A crucial component (the centering component, perhaps) of the Department Of Dilettante Research is conversations among several people - surrounded by kibitzers, onlookers, revelers, brawlers, etc. - where no one leaves the conversation until everyone is satisfied that the others understand him or her. Different conversations may have different central characters (though my guess is that the same characters will keep turning up time and time again), and "central" might just mean "central to me"; that is, there may be other conversations with as many or more participants and onlookers than the ones I'm calling "central." But the conversations I'm calling "central" will be the ones where no one leaves the conversation until everyone is satisfied that the others understand him or her. Without those conversations, there's no department.

I want these conversations to occur in a fundamentally open space, hence the revelers, kibitzers, etc. (how open will be a matter for experience to teach us). This is to lessen the chance of our becoming social retards.

I will have trouble finding people able to take a central role. Most people who show up are going to bring their tastes, their perceptions, their particular insights and accumulation of knowledge, their special enthusiasms, their sociability. But few of them will have the desire to get into someone else's head, the willingness to work to make their ideas comprehensible to others, the drive to face the tensions and inadequacies of their own ideas, or the desire to test those ideas. Way fewer. The conversation a couple of threads ago between me and [livejournal.com profile] cis about "normal" and "abnormal" discourse is a case in point. I said that Rorty's definition of normal discourse was inexplicably retarded because it demanded something that's actually absent from most normal discourse: near unanimity as to what is considered relevant and what counts as answering a question. [livejournal.com profile] cis disagreed, but to my mind didn't understand why I thought such consensus was so rare. I elaborated. [livejournal.com profile] cis disappeared into the night. And it's always this way. Of course, people have their priorities, and not everyone is going to try and finish every thought; but what's causes conversations to abort in ilX and [livejournal.com profile] poptimists comes from some deeper problem: a mental block of some sort, or an inner fire that's missing. (Too early for me to tell if [livejournal.com profile] cis has the fire or not.)

To repeat something I posted on Mark's [livejournal.com profile] poptimists thread, there's a tension in the word "dilettante." It is pulled between two meanings:

1st meaning: A dilettante flits from subject to subject and project to project, alighting on one, taking shallow sips, and then heading for the next, without really concentrating his efforts on anything. (Most crucial defect: the dilettante leaves off from an inquiry before the subject matter can work any changes on him. In fact, his being this sort of dilettante may be due to his aversion to being changed.)

2nd meaning: A dilettante is someone who is endlessly curious and follows questions and connections wherever they lead. ("Dilettante" derives from the Latin verb that means "to delight.")

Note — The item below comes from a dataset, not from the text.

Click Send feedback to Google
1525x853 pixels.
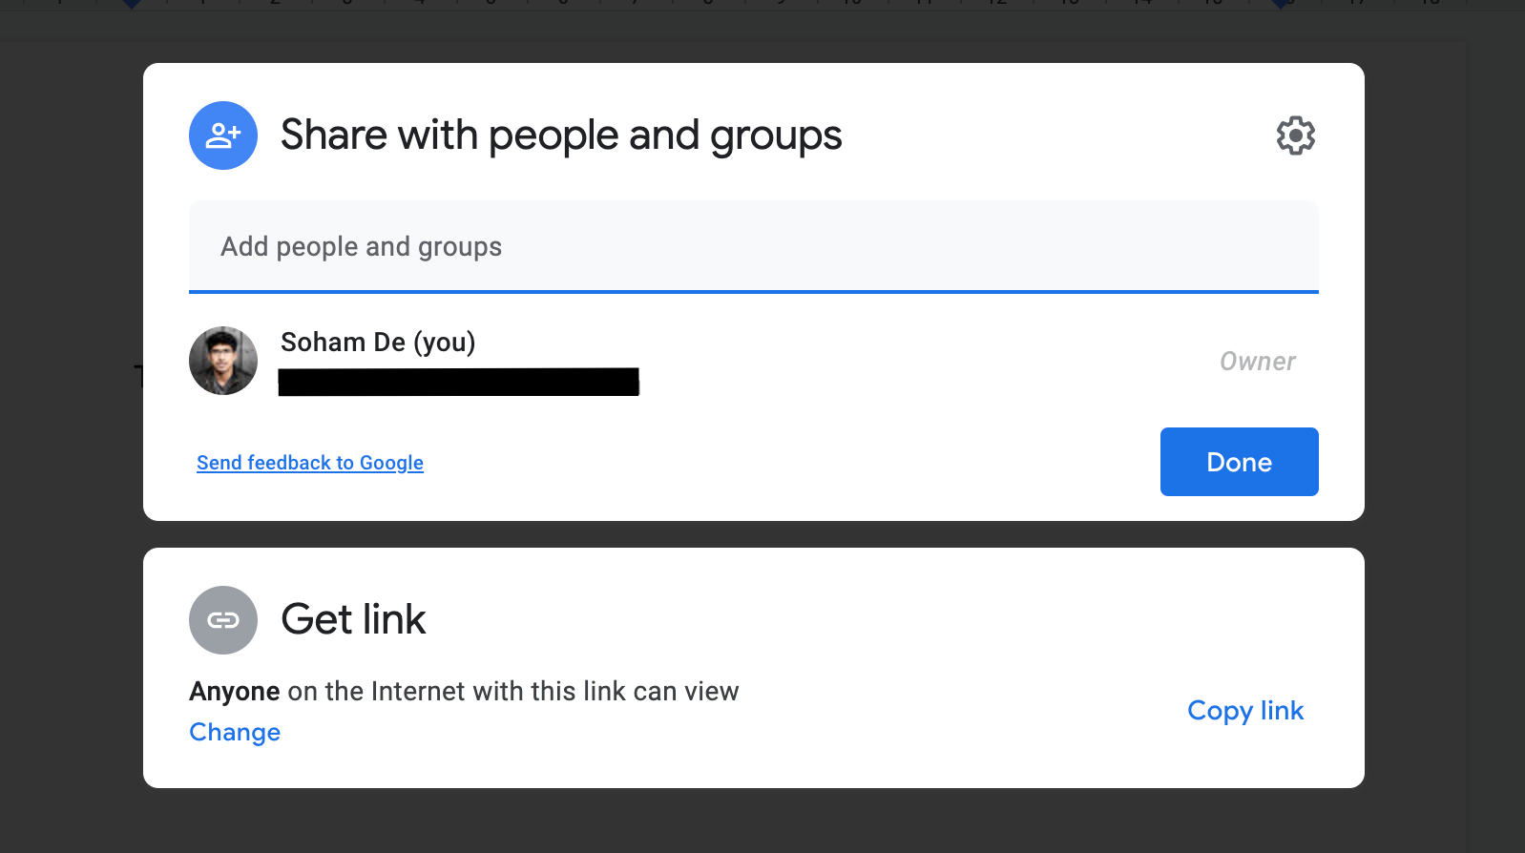309,462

The second meaning describes a very ambitious dilettantism, since I'm including in it my idea that we won't allow ourselves to break off a conversation until each is convinced that the others understand him or her; it is suggesting that in one's journeys one tries to master other people's ideas.

But the flitters may themselves play a crucial role in keeping the department open to the world, given that you don't know what interesting place they might land or whom they'll meet and whom they'll introduce the more "central" characters to. They can provide a broader view of the landscape. Even if the view is terribly inaccurate, it's better than no view.

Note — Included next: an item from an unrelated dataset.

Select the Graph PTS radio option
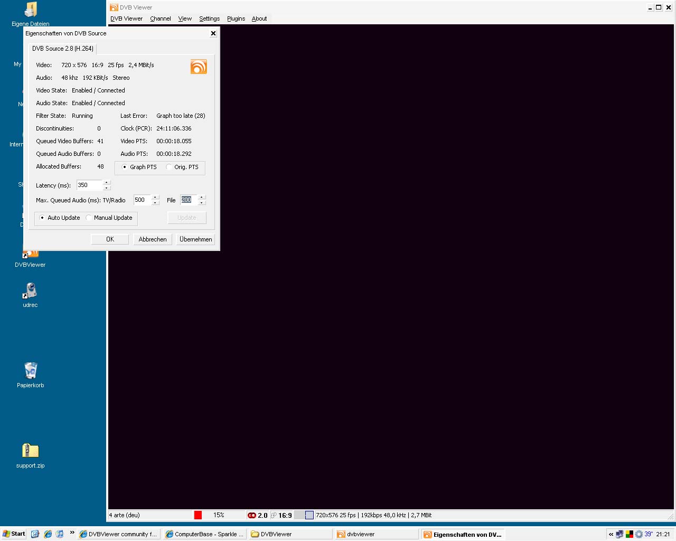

Also, there may be people, flitters or not, who can't analyze their way out of a bathtub but who are skilled at getting to know the character of someone or something.

Date: 2007-05-14 01:06 pm (UTC)
From: [identity profile] katstevens.livejournal.com
Hmm. I would love to be able to bibble on about stuff all day and take part in the DDR approach, however there are a few problems that will stop me doing this:

1. On a practical level: the obvious problem most of us have, ie actually having to hold down a day job.

2. On a personal level: I have a very short attention span, in the sense that I find it really quite difficult to concentrate on *anything* for more than 5 minutes at a time. Even the post above that I am commenting on. Thankfully the nature of my job means this isn't usually a problem professionally, but when I have to read a long article or comment that introduces new ideas or language I lack the mental rigidity required to really focus and end up skipping bits. I might even end up flicking to another website halfway through and have return to the article later, or just sit and stare into space thinking about something completely different. This can be useful for linking ideas across different subjects (dilettante 1) but scuppers any chance of indepth research or pursuing an idea to completion (dilettante 2).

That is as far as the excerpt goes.